===== Input data

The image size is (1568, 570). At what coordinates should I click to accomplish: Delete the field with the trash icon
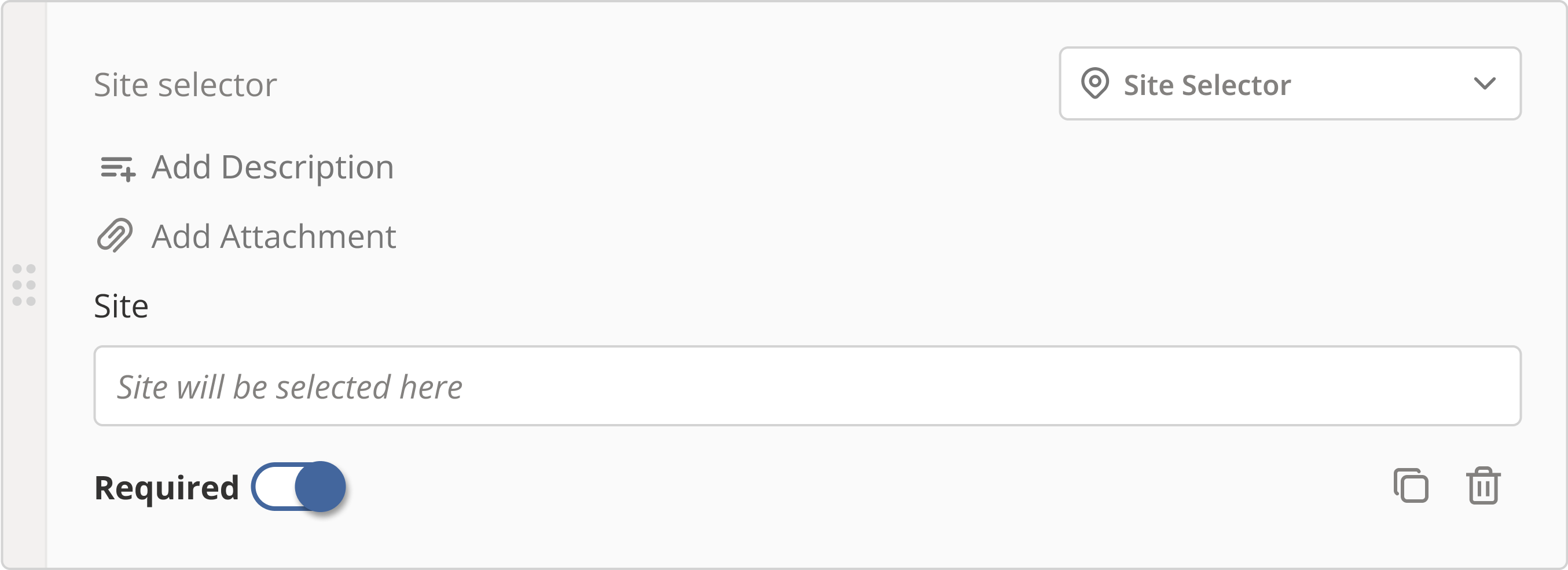pyautogui.click(x=1483, y=486)
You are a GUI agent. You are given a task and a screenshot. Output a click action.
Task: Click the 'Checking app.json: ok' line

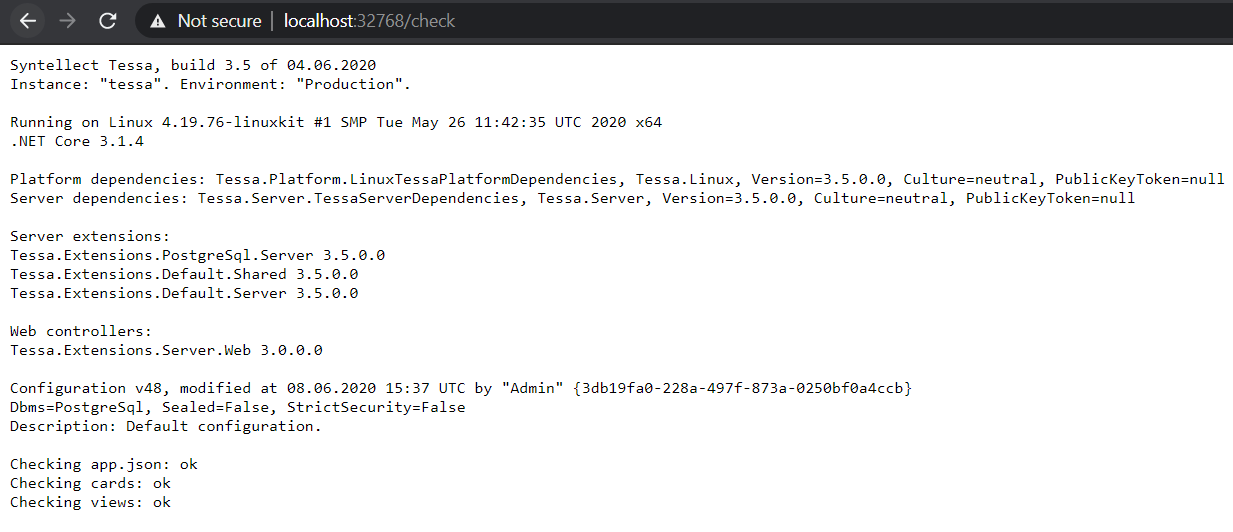tap(104, 464)
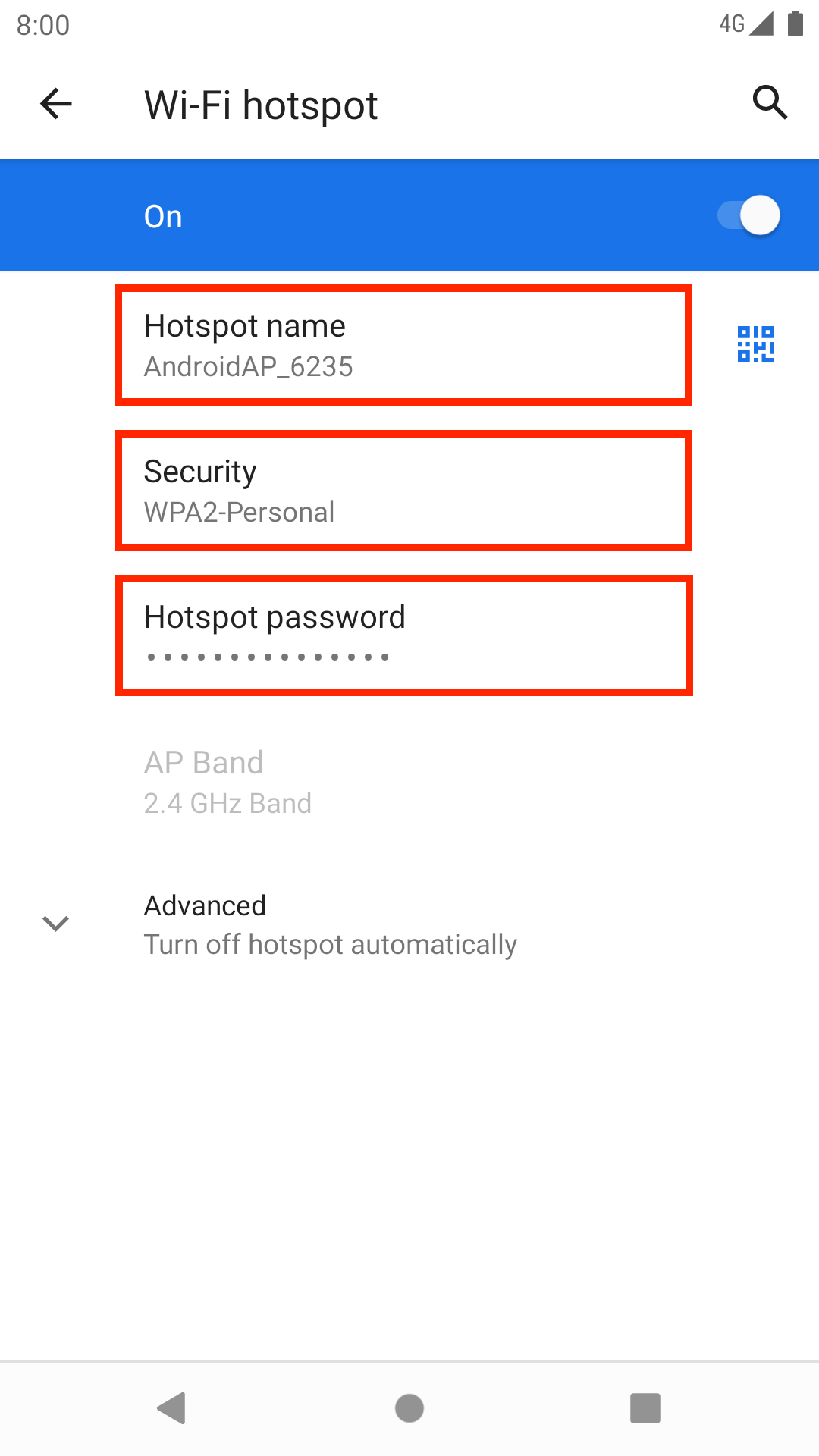Open settings search with the magnifier icon

(x=770, y=102)
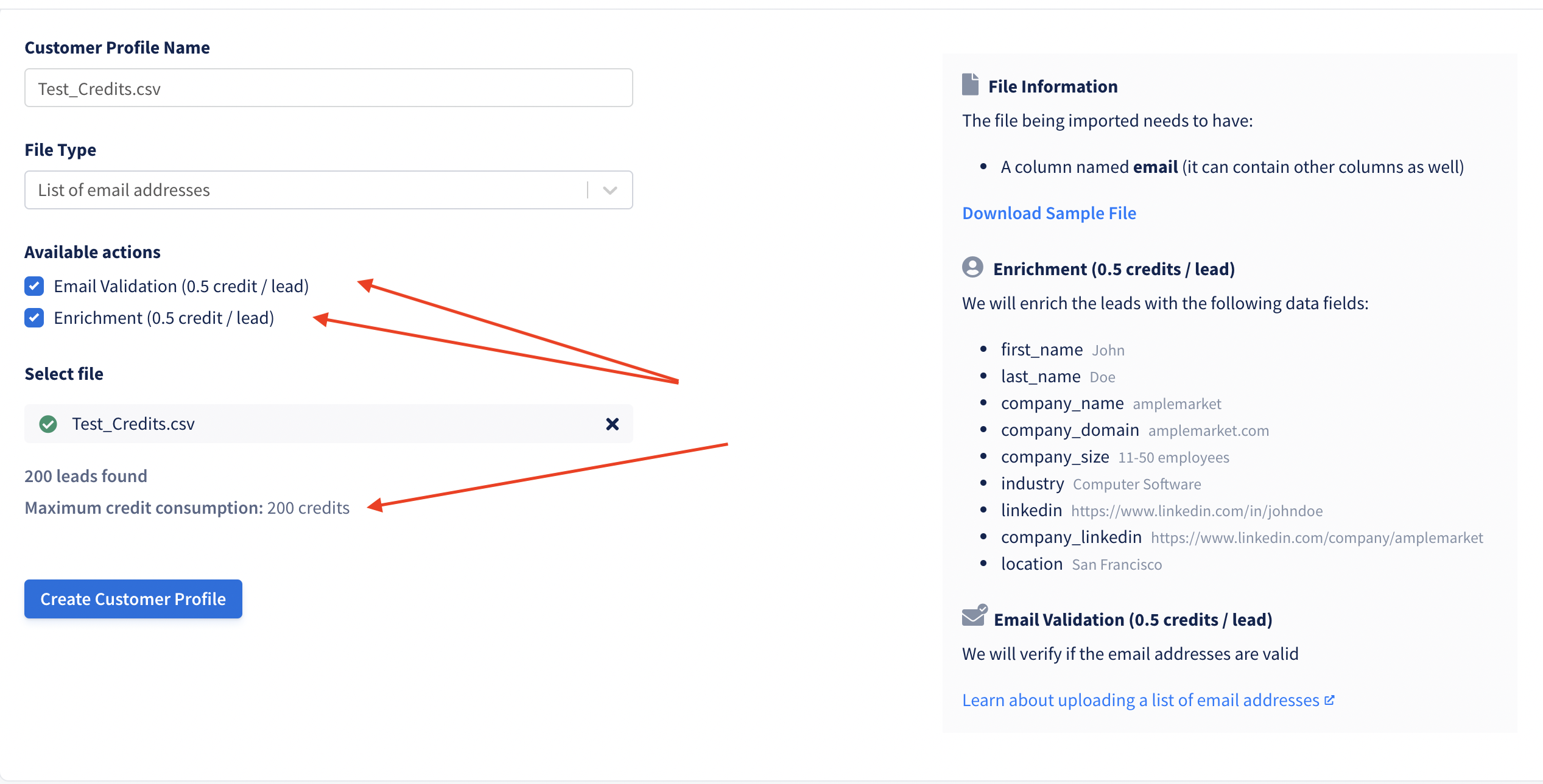Select the List of email addresses combo box
The image size is (1543, 784).
304,190
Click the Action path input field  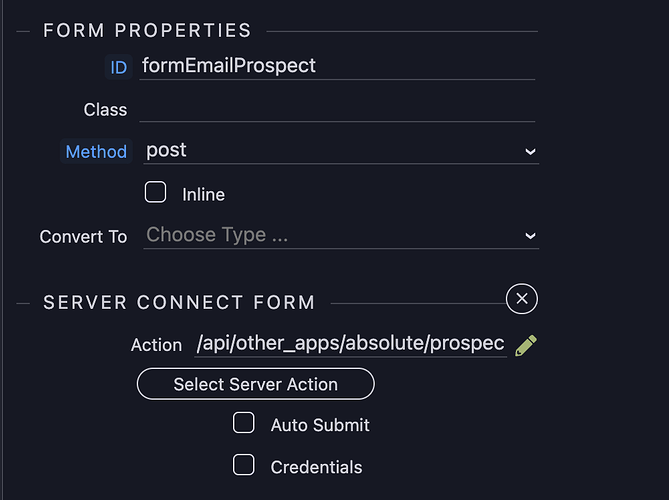coord(350,344)
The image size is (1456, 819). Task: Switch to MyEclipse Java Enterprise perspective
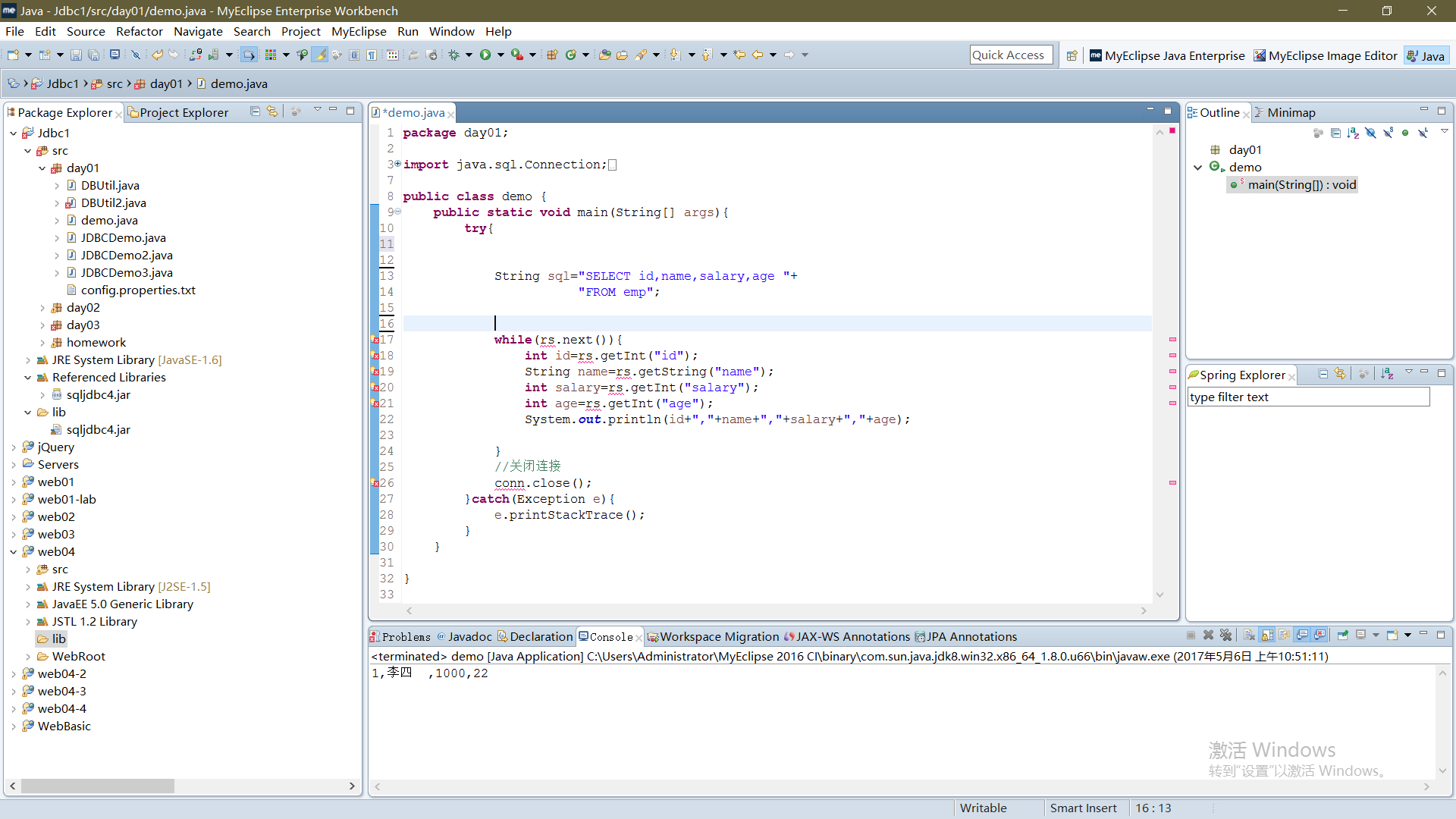(1168, 55)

==========

- Work item -
Please reproduce exactly, and nothing more, the lines from the one containing "The image size is (1456, 819)." through the last line of the entries, both included; pictures stay out.

- Answer to this exercise -
The image size is (1456, 819). Task: Switch to MyEclipse Java Enterprise perspective
(1168, 55)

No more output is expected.